7. Eritroderma Psoriatik
Eritroderma psoriatik dapat disebabkan oleh pengobatan topikal yang
terlalu kuat atau oleh penyakitnya sendiri yang meluas. Biasanya lesi yang khas
untuk psoriasis tidak tampak lagi karena terdapat eritema dan skuama tebal
universal. Ada kalanya lesi psoriasis masih tampak samar-samar, yakni
eritematosa dan kulitnya lebih meninggi. Manifestasi klinis tipe ini, difus, eritema
generalis dan sisik yang meluas. Kulit merasa hangat dan aliran darah kutaneus
meningkat.

 Parapsoriasis
Parapsoriasis merupakan penyakit kulit yang belum diketahui penyebabnya, pada
umumnya tanpa keluhan, kelainan kulit terutama terdiri atas eritema dan skuama,
berkembang biasanya perlahan-lahan, perjalanan umumnya kronik. Parapsoriasis plak
kecil adalah kondisi tanpa gejala kronis, ditandai dengan munculnya plak kecil dan
bersisik yang terus menerus, terutama pada batang tubuh.
Parapsoriasis plak kecil dengan diameter kurang dari 5 cm

Parapsoriasis Plak besar. Terdapat plak yang irregular dan dengan ukuran
yang bervariasi pada lengan

Parapsoriasis plak besar (Poikilodermatous variant)


 Pitiriasis Rosea
Pitriasis rosea ialah penyakit kulit yang belum diketahui penyebabnya,
dimulai dengan sebuah lesi inisial berbentuk eritema dan skuama halus.
Kemudian disusul oleh lesi-lesi yang lebih kecil di badan, lengan dan paha atas
yang tersusun seusai dengan lipatan kulit dan biasanya menyembuh sendiri dalam
waktu 3-8 minggu.

 Eritroderma
Eritroderma adalah kelainan kulit yang ditandai dengan adanya kemerahan
atau eritema yang bersifat generalisata yang mencakup 90% permukaan tubuh
yang berlangsung dalam beberapa hari sampai beberapa minggu.Bila eritemanya
antara 50-90% dinamakan pre-eritroderma.

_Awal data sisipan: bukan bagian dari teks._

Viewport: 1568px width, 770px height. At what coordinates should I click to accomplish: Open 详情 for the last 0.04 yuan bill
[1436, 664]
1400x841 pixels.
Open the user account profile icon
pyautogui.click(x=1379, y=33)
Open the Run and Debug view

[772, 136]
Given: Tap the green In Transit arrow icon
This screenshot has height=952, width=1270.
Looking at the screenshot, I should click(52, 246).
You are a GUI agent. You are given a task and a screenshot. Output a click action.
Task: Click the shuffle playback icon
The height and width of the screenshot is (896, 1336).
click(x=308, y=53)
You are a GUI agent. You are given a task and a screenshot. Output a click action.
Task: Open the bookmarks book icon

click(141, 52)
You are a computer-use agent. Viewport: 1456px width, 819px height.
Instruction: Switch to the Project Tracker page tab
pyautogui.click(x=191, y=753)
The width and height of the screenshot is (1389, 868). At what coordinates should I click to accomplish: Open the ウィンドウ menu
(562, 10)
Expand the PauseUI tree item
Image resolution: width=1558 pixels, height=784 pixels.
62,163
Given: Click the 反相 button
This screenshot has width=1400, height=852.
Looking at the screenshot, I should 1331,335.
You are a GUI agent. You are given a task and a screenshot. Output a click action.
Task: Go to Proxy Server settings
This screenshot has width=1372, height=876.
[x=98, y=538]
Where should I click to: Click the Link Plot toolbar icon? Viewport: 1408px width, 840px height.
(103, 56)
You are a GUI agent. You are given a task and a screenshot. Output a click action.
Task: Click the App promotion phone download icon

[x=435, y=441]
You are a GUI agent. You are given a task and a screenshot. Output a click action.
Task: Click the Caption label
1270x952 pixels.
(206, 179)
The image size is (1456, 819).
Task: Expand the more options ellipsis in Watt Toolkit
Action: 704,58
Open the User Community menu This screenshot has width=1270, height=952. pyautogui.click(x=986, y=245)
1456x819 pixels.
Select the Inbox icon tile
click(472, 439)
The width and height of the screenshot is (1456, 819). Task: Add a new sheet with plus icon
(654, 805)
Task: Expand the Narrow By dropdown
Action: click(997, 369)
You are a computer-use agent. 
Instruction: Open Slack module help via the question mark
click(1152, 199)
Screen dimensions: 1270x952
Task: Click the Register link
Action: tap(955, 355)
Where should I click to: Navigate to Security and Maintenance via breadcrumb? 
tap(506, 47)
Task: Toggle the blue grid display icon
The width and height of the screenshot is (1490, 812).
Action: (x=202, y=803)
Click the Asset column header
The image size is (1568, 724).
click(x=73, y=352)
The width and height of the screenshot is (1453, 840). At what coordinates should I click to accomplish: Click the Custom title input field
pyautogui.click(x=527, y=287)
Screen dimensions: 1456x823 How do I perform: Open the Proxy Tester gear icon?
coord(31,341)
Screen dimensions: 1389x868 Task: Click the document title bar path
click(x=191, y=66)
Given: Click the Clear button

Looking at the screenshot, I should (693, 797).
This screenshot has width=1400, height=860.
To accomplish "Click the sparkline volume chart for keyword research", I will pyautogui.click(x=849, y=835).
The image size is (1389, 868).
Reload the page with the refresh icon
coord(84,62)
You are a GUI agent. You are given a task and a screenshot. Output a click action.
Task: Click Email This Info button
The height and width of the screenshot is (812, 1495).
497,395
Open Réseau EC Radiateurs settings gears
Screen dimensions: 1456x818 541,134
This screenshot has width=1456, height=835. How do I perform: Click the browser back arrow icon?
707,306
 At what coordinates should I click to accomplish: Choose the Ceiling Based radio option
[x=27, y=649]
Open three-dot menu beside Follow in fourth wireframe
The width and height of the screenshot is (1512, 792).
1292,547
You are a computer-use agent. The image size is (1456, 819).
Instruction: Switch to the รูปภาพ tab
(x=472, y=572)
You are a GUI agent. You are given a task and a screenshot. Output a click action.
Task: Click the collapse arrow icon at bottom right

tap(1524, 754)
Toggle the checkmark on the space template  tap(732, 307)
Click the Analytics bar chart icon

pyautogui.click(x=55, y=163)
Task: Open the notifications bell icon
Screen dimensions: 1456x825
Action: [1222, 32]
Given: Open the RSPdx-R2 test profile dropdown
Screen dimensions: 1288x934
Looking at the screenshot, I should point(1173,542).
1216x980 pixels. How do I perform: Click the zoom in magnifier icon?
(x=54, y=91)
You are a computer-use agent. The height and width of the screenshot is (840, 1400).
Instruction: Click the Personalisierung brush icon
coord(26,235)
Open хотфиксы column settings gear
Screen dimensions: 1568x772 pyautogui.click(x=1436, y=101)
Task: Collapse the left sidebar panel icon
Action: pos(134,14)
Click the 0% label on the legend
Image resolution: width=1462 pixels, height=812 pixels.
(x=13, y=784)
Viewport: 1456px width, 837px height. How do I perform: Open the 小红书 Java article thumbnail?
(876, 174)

Eritroderma dapat disebabkan oleh
akibat alergi obat secara sistemik, perluasan penyakit kulit, penyakit sistemik
termasuk keganasan. Penyakit kulit yang dapat menimbulkan eritroderma
diantaranya adalah psoriasis 23%, dermatitis spongiotik 20%, alergi obat 15%,
CTCL atau sindrom sezary 5%.

 Dermatitis seboroik
Dermatitis seboroik merupakan penyakit papuloskuamosa yang kronik. Kelainan
ini dapat mengenai bayi dan dewasa, dan berhubungan dengan peningkatan
produksi sebum pada skalp dan area yang memiliki banyak kelenjar sebasea di
wajah dan badan. Penyebabnya multifaktorial. Tempat predileksi biasanya
dimulai pada kulit kepala, dan kemudian menjalar ke muka, kuduk, leher dan
badan. Istilah dermatitis seboroik (D.S.) dipakai untuk segolongan kelainan kulit
yang didasari oleh faktor konstitusi dan bertempat predileksi di tempat-tempat
seboroik. Penyakit ini sering kali dihubungkan dengan peningkatan produksi
sebum dari kulit kepala dan daerah muka serta batang tubuh yang kaya akan
folikel sebasea. Dermatitis seboroik sering ditemukan dan biasanya mudah
dikenali. Kulit yang terkena biasanya berwarna merah muda (eritema),
membengkak, ditutupi dengan sisik berwarna kuning kecoklatan dan berkerak.